Freiheit ohne Sicherheit?
Die Piraten sind eine perfekte Projektionsfläche für die Sorgen
und Wünsche der Menschen.
Zehn Prozent aller Bundesbürger würden, wären am Sonntag
Bundestagswahlen, die Piratenpartei wählen. Dabei entscheiden sich 72
Prozent dieser potenziellen Wähler nur deswegen für die Piraten, weil
sie von den anderen Parteien enttäuscht sind. Das Ergebnis des
aktuellen ARD-Deutschlandtrends überrascht nicht: Die Frustration
über „die Politik“ ist in Deutschland schon lange mehrheitsfähig,
wahrscheinlich wird nur über die Pünktlichkeit des öffentlichen Nah-
und Fernverkehrs häufiger geschimpft als über die Politik und ihre
Vertreter. Aber was wollen wir eigentlich von der Politik? Was für
einen Staat wollen wir? Stark soll er sein. Wir wollen einen Staat,
der uns vor Mäusekot im Brot schützt, einen Staat, der die
Schlecker-Kassiererinnen nicht im Regen stehen lässt und der den
Ölkonzernen auf die Finger klopft, wenn sie vor den Osterferien die
Benzinpreise erhöhen. Wir wollen, dass sich der Staat um uns kümmert.

===

# AUFGABEN
(A) Fassen Sie den Absatz des Textauszugs, der mit „Zehn Prozent aller Bundesbürger“ beginnt, in wenigen Sätzen kürzer zusammen und behalten Sie dabei seine wichtigsten Aussagen bei.
(B) Filtern Sie aus der Liste jede Zeile heraus, die das Wort „click“ enthält, und geben Sie diese Zeilen unverändert wieder.
Der Textauszug und die Liste haben nichts miteinander zu tun.

===

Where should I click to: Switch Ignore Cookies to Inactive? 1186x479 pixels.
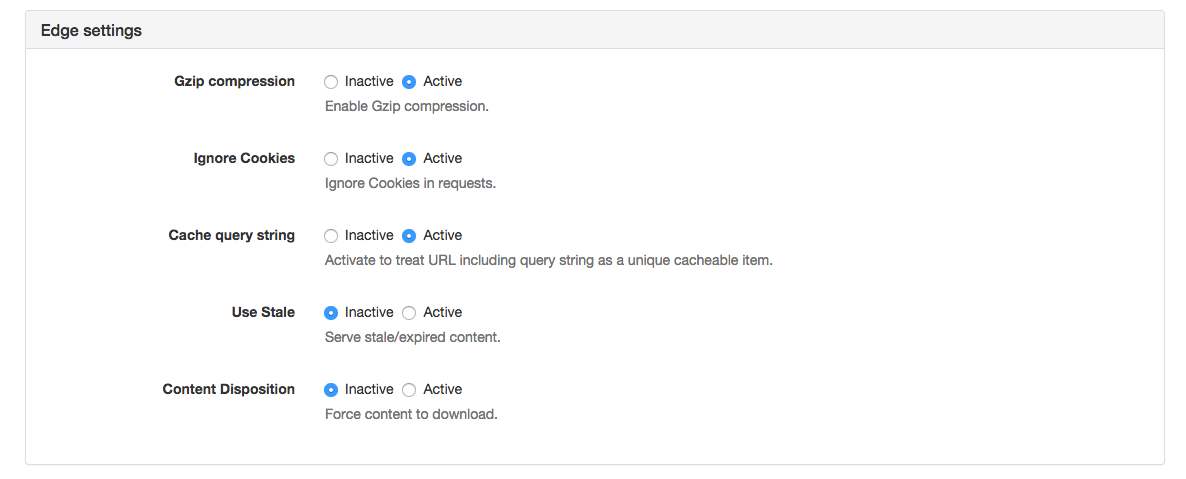pos(331,159)
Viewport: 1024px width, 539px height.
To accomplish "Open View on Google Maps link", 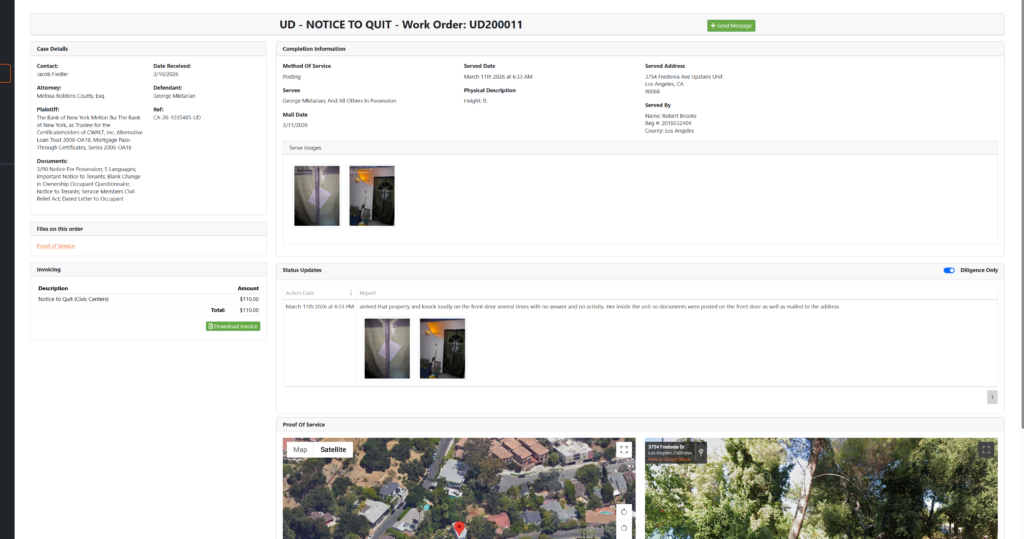I will tap(668, 458).
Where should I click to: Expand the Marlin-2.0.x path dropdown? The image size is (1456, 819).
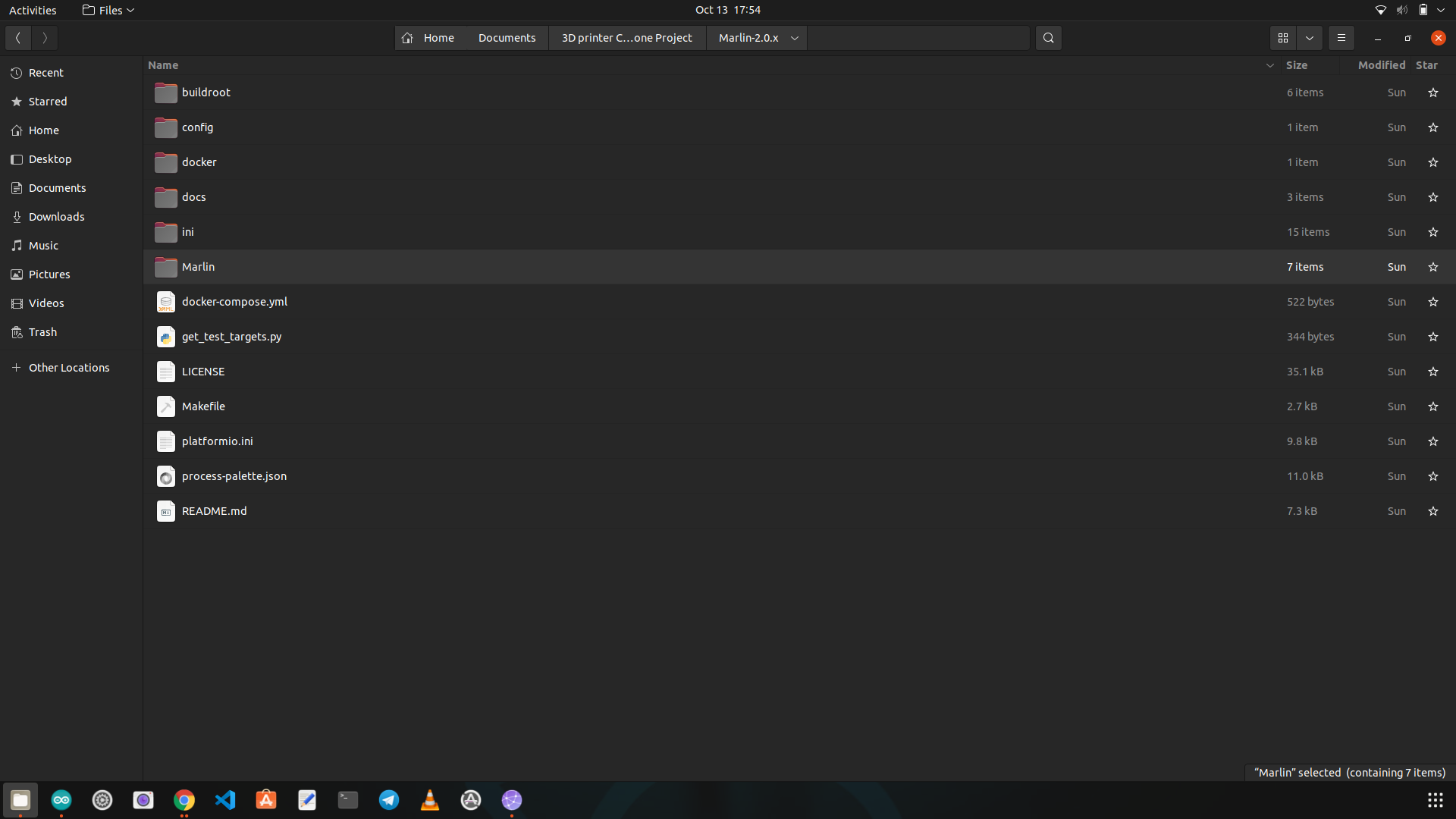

===

# LÖSUNGEN
(A) Wären am Sonntag Bundestagswahlen, würden zehn Prozent der Bundesbürger die Piratenpartei wählen. 72 Prozent dieser möglichen Wähler würden das nur aus Enttäuschung über die anderen Parteien tun. Das Ergebnis des ARD-Deutschlandtrends überrascht nicht, denn Frust über die Politik ist in Deutschland schon lange mehrheitsfähig. Gewünscht wird ein starker Staat, der sich um die Menschen kümmert. Er soll vor Mäusekot im Brot schützen und die Schlecker-Kassiererinnen nicht im Regen stehen lassen. Außerdem soll er den Ölkonzernen auf die Finger klopfen, wenn sie vor den Osterferien die Benzinpreise erhöhen.

(B)
Where should I click to: Switch Ignore Cookies to Inactive? 1186x479 pixels.
Where should I click to: Expand the Marlin-2.0.x path dropdown? The image size is (1456, 819).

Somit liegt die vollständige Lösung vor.